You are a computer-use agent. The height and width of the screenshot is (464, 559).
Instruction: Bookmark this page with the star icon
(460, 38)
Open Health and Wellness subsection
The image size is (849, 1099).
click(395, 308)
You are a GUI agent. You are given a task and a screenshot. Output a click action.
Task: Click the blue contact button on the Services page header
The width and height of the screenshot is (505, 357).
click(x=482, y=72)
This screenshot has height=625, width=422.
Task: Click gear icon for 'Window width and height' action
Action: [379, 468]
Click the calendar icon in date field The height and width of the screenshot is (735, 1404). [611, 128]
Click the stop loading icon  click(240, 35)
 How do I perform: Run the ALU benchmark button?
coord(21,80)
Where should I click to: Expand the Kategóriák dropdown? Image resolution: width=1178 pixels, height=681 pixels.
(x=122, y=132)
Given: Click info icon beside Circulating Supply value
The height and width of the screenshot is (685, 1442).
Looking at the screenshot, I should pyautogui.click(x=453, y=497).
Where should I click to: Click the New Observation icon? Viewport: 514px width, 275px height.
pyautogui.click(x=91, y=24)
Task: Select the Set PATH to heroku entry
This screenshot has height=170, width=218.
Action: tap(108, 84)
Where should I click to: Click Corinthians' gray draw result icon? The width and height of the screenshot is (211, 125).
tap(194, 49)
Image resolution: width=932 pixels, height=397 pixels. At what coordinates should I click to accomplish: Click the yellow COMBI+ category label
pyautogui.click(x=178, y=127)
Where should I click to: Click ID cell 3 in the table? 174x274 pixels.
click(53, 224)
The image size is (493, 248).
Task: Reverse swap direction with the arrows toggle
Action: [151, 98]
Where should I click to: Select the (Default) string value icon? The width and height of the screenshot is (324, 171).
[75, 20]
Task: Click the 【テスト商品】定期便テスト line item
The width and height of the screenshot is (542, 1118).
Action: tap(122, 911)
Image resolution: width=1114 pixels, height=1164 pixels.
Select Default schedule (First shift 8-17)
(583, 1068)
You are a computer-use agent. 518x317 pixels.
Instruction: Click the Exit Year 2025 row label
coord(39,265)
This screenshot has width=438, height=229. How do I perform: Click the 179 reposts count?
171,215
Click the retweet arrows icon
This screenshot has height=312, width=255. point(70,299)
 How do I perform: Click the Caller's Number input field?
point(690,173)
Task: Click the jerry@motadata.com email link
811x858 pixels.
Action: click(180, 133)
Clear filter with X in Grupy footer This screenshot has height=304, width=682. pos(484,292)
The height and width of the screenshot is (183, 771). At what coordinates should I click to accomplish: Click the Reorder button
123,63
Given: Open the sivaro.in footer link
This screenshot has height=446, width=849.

+++

REQUIRED WORK -> Using the material above, print every entry exactly as written.

RESULT FOR THIS TASK ->
You are a computer-use agent. The height and width of the screenshot is (464, 559).
Instruction: Bookmark this page with the star icon
(460, 38)
Open Health and Wellness subsection
The image size is (849, 1099).
click(395, 308)
You are a GUI agent. You are given a task and a screenshot. Output a click action.
Task: Click the blue contact button on the Services page header
The width and height of the screenshot is (505, 357).
click(x=482, y=72)
This screenshot has height=625, width=422.
Task: Click gear icon for 'Window width and height' action
Action: [379, 468]
Click the calendar icon in date field The height and width of the screenshot is (735, 1404). [611, 128]
Click the stop loading icon  click(240, 35)
 How do I perform: Run the ALU benchmark button?
coord(21,80)
Where should I click to: Expand the Kategóriák dropdown? Image resolution: width=1178 pixels, height=681 pixels.
(x=122, y=132)
Given: Click info icon beside Circulating Supply value
The height and width of the screenshot is (685, 1442).
Looking at the screenshot, I should pyautogui.click(x=453, y=497).
Where should I click to: Click the New Observation icon? Viewport: 514px width, 275px height.
pyautogui.click(x=91, y=24)
Task: Select the Set PATH to heroku entry
This screenshot has height=170, width=218.
Action: tap(108, 84)
Where should I click to: Click Corinthians' gray draw result icon? The width and height of the screenshot is (211, 125).
tap(194, 49)
Image resolution: width=932 pixels, height=397 pixels. At what coordinates should I click to accomplish: Click the yellow COMBI+ category label
pyautogui.click(x=178, y=127)
Where should I click to: Click ID cell 3 in the table? 174x274 pixels.
click(53, 224)
The image size is (493, 248).
Task: Reverse swap direction with the arrows toggle
Action: [151, 98]
Where should I click to: Select the (Default) string value icon? The width and height of the screenshot is (324, 171).
[75, 20]
Task: Click the 【テスト商品】定期便テスト line item
The width and height of the screenshot is (542, 1118).
Action: tap(122, 911)
Image resolution: width=1114 pixels, height=1164 pixels.
Select Default schedule (First shift 8-17)
(583, 1068)
You are a computer-use agent. 518x317 pixels.
Instruction: Click the Exit Year 2025 row label
coord(39,265)
This screenshot has width=438, height=229. How do I perform: Click the 179 reposts count?
171,215
Click the retweet arrows icon
This screenshot has height=312, width=255. point(70,299)
 How do I perform: Click the Caller's Number input field?
point(690,173)
Task: Click the jerry@motadata.com email link
811x858 pixels.
Action: click(180, 133)
Clear filter with X in Grupy footer This screenshot has height=304, width=682. pos(484,292)
The height and width of the screenshot is (183, 771). At what coordinates should I click to accomplish: Click the Reorder button
123,63
Given: Open the sivaro.in footer link
This screenshot has height=446, width=849.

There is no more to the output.